DENVER — July is the height of lightning season in Colorado, when in any given day this month, more than 5,000 lightning flashes can occur in the state.
Lightning reportedly sparked an attic fire Sunday in a home in Douglas County. Lightning hit another home in Broomfield last month. No injuries occurred in either incident.
Three hikers were injured Sunday when lightning struck near their group near Devil's Head in the Chicken Head Ranch rock climbing area in Douglas County.
A home is a safe place to seek shelter when there's lightning and is much safer than being caught outdoors during a thunderstorm. No location is 100 percent safe, though.
One of the more common avenues for lightning to enter a house is through the electrical system, said Paul Svendsen, vice president of operations for National Lightning Protection Corporation. Surge protectors can help protect electronics, but the safest course is to unplug electronics before the storm hits, Svendsen said.

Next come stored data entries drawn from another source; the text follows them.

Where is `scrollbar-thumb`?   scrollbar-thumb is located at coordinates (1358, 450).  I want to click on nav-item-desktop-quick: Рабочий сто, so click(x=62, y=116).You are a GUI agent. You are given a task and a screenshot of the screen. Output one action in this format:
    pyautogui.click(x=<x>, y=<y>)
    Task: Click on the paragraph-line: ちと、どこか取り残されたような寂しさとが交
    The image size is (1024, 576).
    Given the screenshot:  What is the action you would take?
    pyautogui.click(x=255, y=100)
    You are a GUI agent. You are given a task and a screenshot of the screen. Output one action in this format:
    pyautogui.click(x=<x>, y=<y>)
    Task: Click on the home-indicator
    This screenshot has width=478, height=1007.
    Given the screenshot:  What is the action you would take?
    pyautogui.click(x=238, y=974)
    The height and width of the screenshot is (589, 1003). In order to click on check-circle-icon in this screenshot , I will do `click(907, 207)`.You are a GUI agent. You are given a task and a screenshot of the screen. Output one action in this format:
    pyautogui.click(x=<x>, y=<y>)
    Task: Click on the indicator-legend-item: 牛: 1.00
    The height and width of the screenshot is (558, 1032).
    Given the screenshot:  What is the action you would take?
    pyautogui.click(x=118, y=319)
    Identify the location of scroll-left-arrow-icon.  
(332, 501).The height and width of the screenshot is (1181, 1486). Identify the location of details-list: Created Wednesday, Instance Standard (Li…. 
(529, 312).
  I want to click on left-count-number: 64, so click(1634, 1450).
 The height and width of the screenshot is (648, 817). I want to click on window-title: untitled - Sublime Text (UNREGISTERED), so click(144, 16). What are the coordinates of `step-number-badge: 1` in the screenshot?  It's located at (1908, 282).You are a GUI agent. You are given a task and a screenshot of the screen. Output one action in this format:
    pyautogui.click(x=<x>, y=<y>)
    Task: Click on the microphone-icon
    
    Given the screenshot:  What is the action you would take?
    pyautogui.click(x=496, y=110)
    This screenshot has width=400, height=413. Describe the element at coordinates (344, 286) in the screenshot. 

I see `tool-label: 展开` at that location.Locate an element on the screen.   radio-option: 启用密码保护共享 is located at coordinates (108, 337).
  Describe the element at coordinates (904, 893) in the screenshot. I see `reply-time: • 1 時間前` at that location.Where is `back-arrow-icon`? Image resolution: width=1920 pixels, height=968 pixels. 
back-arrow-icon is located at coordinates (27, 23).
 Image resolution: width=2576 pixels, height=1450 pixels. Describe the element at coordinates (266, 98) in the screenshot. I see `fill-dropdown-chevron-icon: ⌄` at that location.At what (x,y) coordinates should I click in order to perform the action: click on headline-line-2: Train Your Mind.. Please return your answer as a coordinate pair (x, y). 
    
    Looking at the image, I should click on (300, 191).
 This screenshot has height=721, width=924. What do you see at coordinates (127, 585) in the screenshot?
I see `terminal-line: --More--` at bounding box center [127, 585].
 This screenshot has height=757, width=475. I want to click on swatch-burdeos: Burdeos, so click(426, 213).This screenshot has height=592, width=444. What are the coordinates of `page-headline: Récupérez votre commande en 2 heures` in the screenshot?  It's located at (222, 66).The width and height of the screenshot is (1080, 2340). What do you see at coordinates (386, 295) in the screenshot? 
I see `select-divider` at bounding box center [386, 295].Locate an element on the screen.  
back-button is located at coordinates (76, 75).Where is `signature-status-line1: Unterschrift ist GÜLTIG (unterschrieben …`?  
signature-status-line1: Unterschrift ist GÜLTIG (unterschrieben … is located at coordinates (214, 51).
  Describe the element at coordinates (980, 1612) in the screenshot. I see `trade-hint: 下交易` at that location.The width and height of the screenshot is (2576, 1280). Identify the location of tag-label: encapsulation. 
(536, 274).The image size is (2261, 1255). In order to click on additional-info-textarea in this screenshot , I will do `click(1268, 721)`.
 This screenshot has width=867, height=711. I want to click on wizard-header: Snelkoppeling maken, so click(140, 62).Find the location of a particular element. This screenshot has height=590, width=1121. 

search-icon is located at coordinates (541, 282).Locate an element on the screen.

During a storm, avoid contact with anything in the home that conducts electricity, including landline phones, TV cables, wires, metal doors and windows, electrical appliances, and concrete floors and walls. Lightning can travel through plumbing, so hold off until later on showering and washing dishes.
The National Weather Service also recommends staying away from windows because wind generated during a storm can blow objects into the window, causing it to shatter. Also in rare instances, lightning can come through cracks in the sides of windows.
The National Weather Service offers more safety tips on its website.
If you suspect that lightning has struck your home, South Metro Fire Rescue has recommendations on what to do:
Walk through the house and check for signs of charring, the smell the burning materials, and visible smoke or flames. If any of those are present, call 911 immediately and evacuate the house. Go to a neighboring structure or seek shelter in a vehicle, to stay safe from additional lightning strikes.
If the house has no signs of a lightning strike on the inside, then wait until the storm passes before thoroughly checking the exterior of the house for damage. Also check the electrical box and gas meter, and don't touch any electrical equipment that might have been damaged.
When in doubt, contact your fire department for assistance. Firefighters can use thermal imaging cameras to detect heat and hidden areas of smoldering or active fire, according to a South Metro Fire spokesperson.
One of the dangers from lightning comes from the materials used to build homes, which cannot conduct electricity, Svendsen said. This results in a buildup of heat, and heat can result in fire or other damage.
A licensed electrician can install home protection equipment to help shield the home's electrical system from surges and to safely conduct a lightning strike to the house into the ground.
Svendsen said that when choosing an electrician to do such work, use common sense to avoid a scam. Research the company ahead of time to avoid problems later.